*HOW TO COMPLETE THIS TASK*
Copy the entries below in full, keeping them exactly as they are.

┌─ DATA FOR PROCESSING

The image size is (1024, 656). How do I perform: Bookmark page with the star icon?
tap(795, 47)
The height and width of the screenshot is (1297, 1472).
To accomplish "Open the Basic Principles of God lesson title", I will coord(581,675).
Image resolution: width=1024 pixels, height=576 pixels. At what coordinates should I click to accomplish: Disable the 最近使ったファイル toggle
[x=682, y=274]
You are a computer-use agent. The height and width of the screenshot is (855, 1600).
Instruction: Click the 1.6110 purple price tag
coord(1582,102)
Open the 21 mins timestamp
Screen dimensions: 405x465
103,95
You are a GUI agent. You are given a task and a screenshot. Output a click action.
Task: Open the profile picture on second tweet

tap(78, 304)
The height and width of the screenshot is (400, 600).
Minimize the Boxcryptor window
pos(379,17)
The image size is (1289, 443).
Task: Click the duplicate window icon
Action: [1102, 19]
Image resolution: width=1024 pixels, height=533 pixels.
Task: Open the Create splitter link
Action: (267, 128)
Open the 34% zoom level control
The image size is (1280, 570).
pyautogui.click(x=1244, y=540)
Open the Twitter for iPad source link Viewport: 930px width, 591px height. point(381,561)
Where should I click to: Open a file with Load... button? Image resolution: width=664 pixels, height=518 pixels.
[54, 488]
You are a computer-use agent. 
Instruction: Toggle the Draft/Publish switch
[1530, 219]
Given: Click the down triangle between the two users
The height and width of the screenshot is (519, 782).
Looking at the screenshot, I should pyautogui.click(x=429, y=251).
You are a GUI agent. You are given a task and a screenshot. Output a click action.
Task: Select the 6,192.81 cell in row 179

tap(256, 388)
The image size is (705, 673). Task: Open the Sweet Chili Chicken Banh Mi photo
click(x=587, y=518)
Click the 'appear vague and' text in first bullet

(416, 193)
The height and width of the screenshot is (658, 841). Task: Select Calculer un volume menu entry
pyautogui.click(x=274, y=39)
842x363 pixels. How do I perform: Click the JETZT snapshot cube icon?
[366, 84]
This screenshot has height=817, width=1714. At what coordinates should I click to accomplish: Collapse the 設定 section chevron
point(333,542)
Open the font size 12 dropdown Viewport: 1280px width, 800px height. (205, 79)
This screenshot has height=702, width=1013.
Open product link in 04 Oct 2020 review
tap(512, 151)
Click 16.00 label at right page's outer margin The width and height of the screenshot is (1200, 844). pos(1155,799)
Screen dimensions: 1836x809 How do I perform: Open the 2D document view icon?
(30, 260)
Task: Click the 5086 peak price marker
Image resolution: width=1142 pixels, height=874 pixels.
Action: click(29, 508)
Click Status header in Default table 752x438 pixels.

└─

*FINAL ANSWER*
The image size is (1024, 656). How do I perform: Bookmark page with the star icon?
tap(795, 47)
The height and width of the screenshot is (1297, 1472).
To accomplish "Open the Basic Principles of God lesson title", I will coord(581,675).
Image resolution: width=1024 pixels, height=576 pixels. At what coordinates should I click to accomplish: Disable the 最近使ったファイル toggle
[x=682, y=274]
You are a computer-use agent. The height and width of the screenshot is (855, 1600).
Instruction: Click the 1.6110 purple price tag
coord(1582,102)
Open the 21 mins timestamp
Screen dimensions: 405x465
103,95
You are a GUI agent. You are given a task and a screenshot. Output a click action.
Task: Open the profile picture on second tweet

tap(78, 304)
The height and width of the screenshot is (400, 600).
Minimize the Boxcryptor window
pos(379,17)
The image size is (1289, 443).
Task: Click the duplicate window icon
Action: [1102, 19]
Image resolution: width=1024 pixels, height=533 pixels.
Task: Open the Create splitter link
Action: (267, 128)
Open the 34% zoom level control
The image size is (1280, 570).
pyautogui.click(x=1244, y=540)
Open the Twitter for iPad source link Viewport: 930px width, 591px height. point(381,561)
Where should I click to: Open a file with Load... button? Image resolution: width=664 pixels, height=518 pixels.
[54, 488]
You are a computer-use agent. 
Instruction: Toggle the Draft/Publish switch
[1530, 219]
Given: Click the down triangle between the two users
The height and width of the screenshot is (519, 782).
Looking at the screenshot, I should pyautogui.click(x=429, y=251).
You are a GUI agent. You are given a task and a screenshot. Output a click action.
Task: Select the 6,192.81 cell in row 179

tap(256, 388)
The image size is (705, 673). Task: Open the Sweet Chili Chicken Banh Mi photo
click(x=587, y=518)
Click the 'appear vague and' text in first bullet

(416, 193)
The height and width of the screenshot is (658, 841). Task: Select Calculer un volume menu entry
pyautogui.click(x=274, y=39)
842x363 pixels. How do I perform: Click the JETZT snapshot cube icon?
[366, 84]
This screenshot has height=817, width=1714. At what coordinates should I click to accomplish: Collapse the 設定 section chevron
point(333,542)
Open the font size 12 dropdown Viewport: 1280px width, 800px height. (205, 79)
This screenshot has height=702, width=1013.
Open product link in 04 Oct 2020 review
tap(512, 151)
Click 16.00 label at right page's outer margin The width and height of the screenshot is (1200, 844). pos(1155,799)
Screen dimensions: 1836x809 How do I perform: Open the 2D document view icon?
(30, 260)
Task: Click the 5086 peak price marker
Image resolution: width=1142 pixels, height=874 pixels.
Action: click(29, 508)
Click Status header in Default table 752x438 pixels.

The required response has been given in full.